Williams died on February 20, 1988. His wife Phyllis survived him and died in 2004.

==Books==
- The Human Frontier (Harcourt Brace, 1946)
- The Biochemistry of B vitamins, Roger J. Williams and others (Reinhold Pub. Corp., 1950)
- Nutrition and Alcoholism, Roger J. Williams (Univ. of Oklahoma Press, 1951)
- Free and Unequal: The Biological Basis of Individual Liberty. (Univ. of Texas Press, 1953)
- Biochemical Individuality: The Basis for the Genetotrophic Concept (John Wiley & Sons, 1956; University of Texas Press, 1969 to 1979; Keats Publishing, 1998, ISBN 0-87983-893-0) (also translated into Russian, Italian and Polish)
- Alcoholism: The Nutritional Approach (Univ. of Texas Press, 1959 to 1978)
- Nutrition in a Nutshell (1962, Doubleday and Dolphin)
- The Encyclopedia of Biochemistry, edited by Roger J. Williams and Edwin M. Lansford, Jr. (Reinhold Pub.

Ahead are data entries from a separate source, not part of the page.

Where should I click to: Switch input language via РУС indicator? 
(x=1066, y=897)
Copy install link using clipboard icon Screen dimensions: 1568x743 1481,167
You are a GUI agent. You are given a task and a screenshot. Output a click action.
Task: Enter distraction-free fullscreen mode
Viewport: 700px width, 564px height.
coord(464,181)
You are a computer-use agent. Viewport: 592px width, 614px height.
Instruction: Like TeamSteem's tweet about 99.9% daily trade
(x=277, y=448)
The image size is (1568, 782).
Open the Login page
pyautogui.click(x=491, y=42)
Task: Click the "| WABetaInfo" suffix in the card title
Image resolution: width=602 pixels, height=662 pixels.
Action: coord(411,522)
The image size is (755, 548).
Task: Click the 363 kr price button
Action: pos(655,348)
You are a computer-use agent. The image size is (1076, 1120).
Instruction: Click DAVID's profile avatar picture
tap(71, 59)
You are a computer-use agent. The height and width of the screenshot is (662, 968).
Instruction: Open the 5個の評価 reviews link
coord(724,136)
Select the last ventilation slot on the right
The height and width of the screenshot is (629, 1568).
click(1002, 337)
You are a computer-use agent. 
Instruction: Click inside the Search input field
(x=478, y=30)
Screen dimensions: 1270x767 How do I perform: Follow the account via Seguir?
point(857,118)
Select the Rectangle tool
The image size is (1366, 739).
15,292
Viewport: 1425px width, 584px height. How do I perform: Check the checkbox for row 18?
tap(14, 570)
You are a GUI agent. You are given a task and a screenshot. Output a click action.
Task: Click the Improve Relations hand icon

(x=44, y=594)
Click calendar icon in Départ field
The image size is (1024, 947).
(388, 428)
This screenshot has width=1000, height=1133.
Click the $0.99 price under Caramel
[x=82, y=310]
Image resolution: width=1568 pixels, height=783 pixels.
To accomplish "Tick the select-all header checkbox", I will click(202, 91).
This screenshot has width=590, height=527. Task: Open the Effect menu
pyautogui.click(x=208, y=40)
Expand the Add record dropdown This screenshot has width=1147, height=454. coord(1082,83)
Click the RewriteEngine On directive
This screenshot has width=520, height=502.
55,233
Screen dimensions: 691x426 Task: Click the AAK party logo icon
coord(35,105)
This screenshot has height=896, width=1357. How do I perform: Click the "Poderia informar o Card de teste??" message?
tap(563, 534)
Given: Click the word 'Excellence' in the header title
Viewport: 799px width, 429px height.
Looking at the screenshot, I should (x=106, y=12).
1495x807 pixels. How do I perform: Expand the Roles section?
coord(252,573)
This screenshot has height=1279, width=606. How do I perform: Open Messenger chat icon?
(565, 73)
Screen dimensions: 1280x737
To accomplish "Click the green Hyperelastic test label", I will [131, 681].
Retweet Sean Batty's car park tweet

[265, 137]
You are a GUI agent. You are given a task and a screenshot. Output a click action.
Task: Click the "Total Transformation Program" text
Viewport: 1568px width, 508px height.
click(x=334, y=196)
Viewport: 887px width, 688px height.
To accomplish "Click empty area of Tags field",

Corp., 1967)
- You are Extraordinary (Random House, 1967)
- Nutrition Against Disease: Environmental Prevention (Pitman 1971, Bantam Books, 1973)
- Physicians' Handbook of Nutritional Science (C.C. Thomas, 1975)
- The Wonderful World Within You: Your Inner Nutritional Environment (Bantam Books, 1977; Bio-Communications Press 1987–1998)
- The Prevention of Alcoholism Through Nutrition (Bantam Books, 1981)
- Rethinking Education: The Coming Age of Enlightenment (Philosophical Library, 1986).